Nick Baker 

How eco is eco-tourism?

If something knocks your socks off, it is a natural response to share the experience. And if taking people to have their socks knocked off is what you do for a living, then it's called advertising, and eco-tourism is no different from any other business.
  
  

Whale watching
Whale of a time... Norway is leading the way in making whale viewing a pleasant experience for both the watchers and the watched. Photographer: AP/Claude Bouchard. Photograph: Claude Bouchard/AP

If something knocks your socks off, it is a natural response to share the experience. And if taking people to have their socks knocked off is what you do for a living, then it's called advertising, and eco-tourism is no different from any other business.

Except it is. Those three little letters that prefix this brand of tourism make all the difference. "Eco" suggests a level of responsibility and hints at efforts to ensure a minimal impact on the spectacle you are witnessing.

And here lies the paradox: eco-tourism is often cited as being the answer to conservation problems but to be successful the numbers need to add up. You need lots of visitors to generate a profit - and you can end up losing sight of your original intention.

Take Kenya's Masai Mara. Years ago, you could have driven around in your Land Rover, seen your big five and returned to your tented camp having had a real adventure. Today, you are more likely to have to jostle for position with other tourists jammed into other Land Rovers. Is this what the tourists want? Is this what the animals need?

This scenario is becoming all too familiar. The manager of a Bali dive business told me a similar tale. A few years ago, he found a unique dive site where you can dive with sunfish, an odd disc of a fish up to 4m in diameter and usually a beast of open water. It turned out to be one of only a few sites in the world where this experience is guaranteed. Or rather was.

The fish are still there: I saw them just last month, hovering like giant Frisbees around "cleaning stations" where reef fish nip off parasites. But the animals were very skittish and behaved differently to the way they used to. On the surface, it became apparent why - 20 other dive boats were fidgeting around for moorings. The sunfish had become victims of their own accessibility.
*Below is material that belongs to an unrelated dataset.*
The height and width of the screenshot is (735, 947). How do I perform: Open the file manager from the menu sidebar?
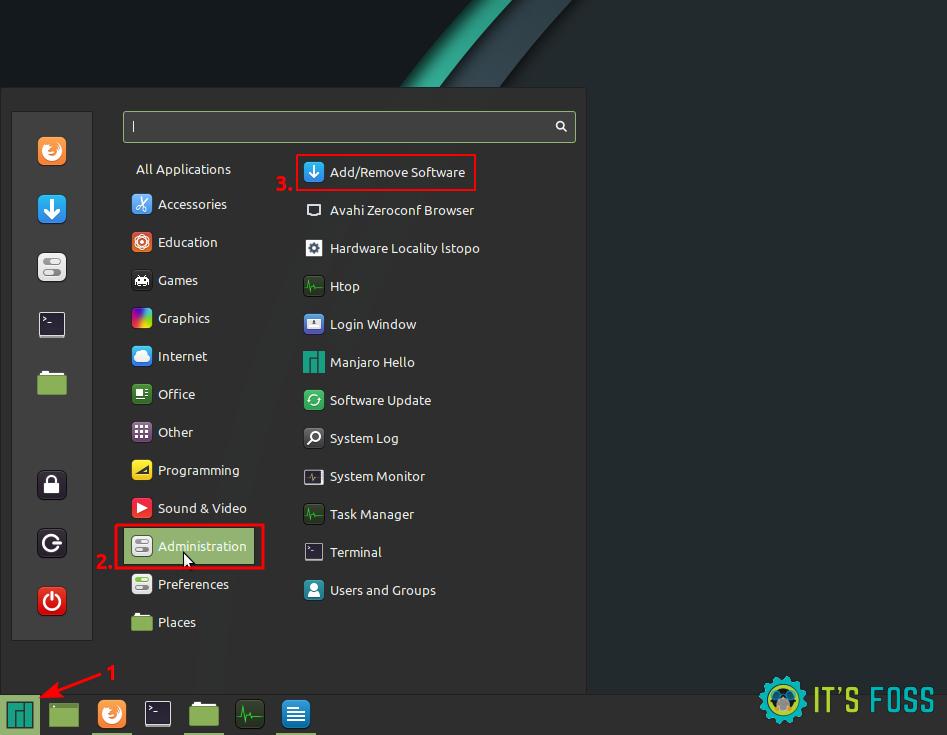pyautogui.click(x=51, y=383)

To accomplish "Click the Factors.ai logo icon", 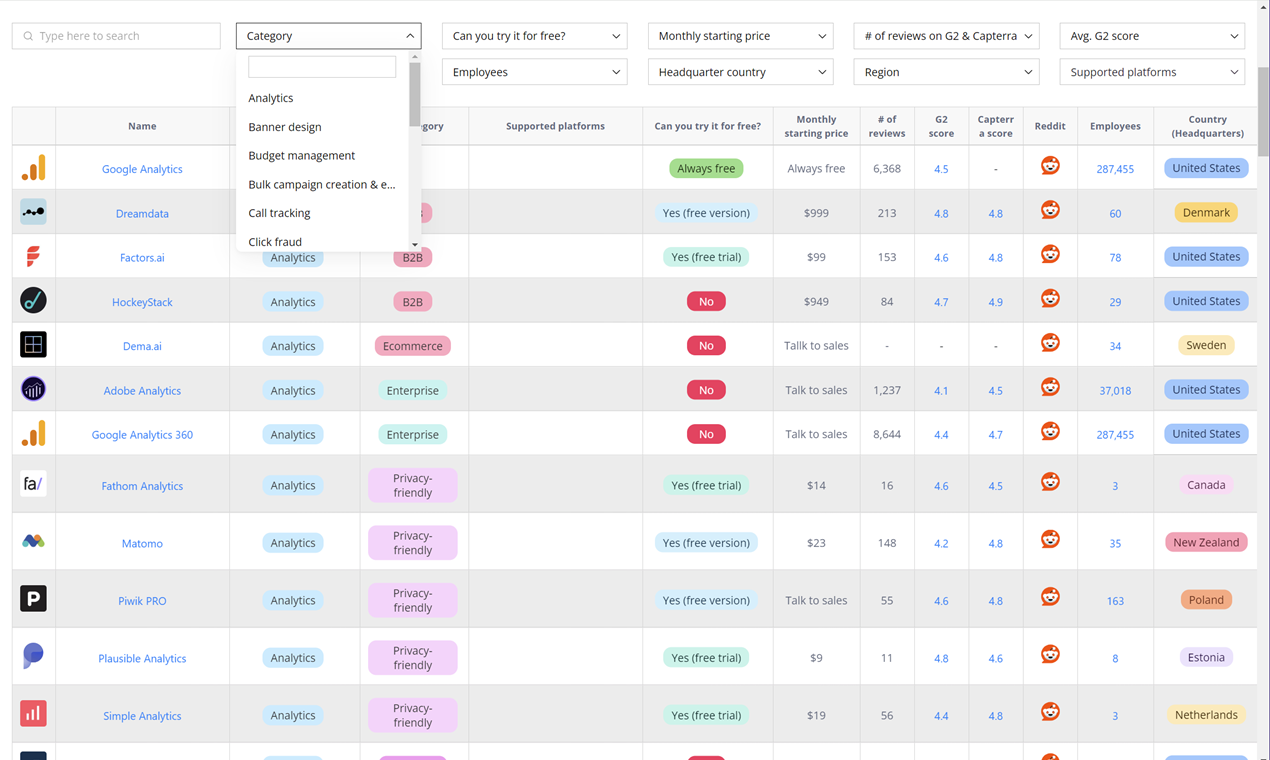I will click(x=33, y=257).
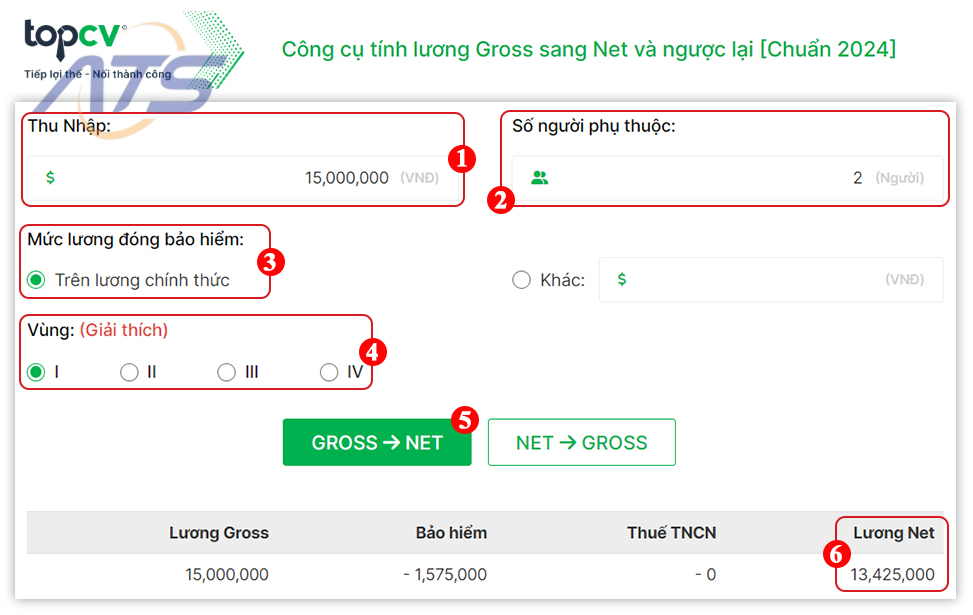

Now that first dive operator is wishing he had kept his mouth shut and feels that not only has he helped ruin an experience but also had a negative impact on the wildlife.

So should we all back off, limit time and apply guidelines? Does controlling the experience for the animal or environment's benefit alter the "magic" of the moment? To an extent it does, but it is the only way.

And it can work; just look at the mountain gorillas famously filmed by David Attenborough. Everybody who visits central Africa wants to see gorillas but watching time is restricted to an hour and you are not allowed to get closer than five metres. Despite the restricted access, it seems to work for all involved. Similarly, simple codes of conduct for viewing killer whales in Norway means a much better experience than the one I encountered in Vancouver with the same species being chased by several competing "whale watching" companies.

In the end it boils down to one simple fact: the act of observing something happening causes a change in the thing being observed. There are both good and bad operators out there, but with eco-tourists becoming more aware of the issues, the power of change lies in the wallets of consumers. This, combined with proper guidelines and licensing, in most cases seems to strike a happy compromise between a good experience and one that causes minimal disruption.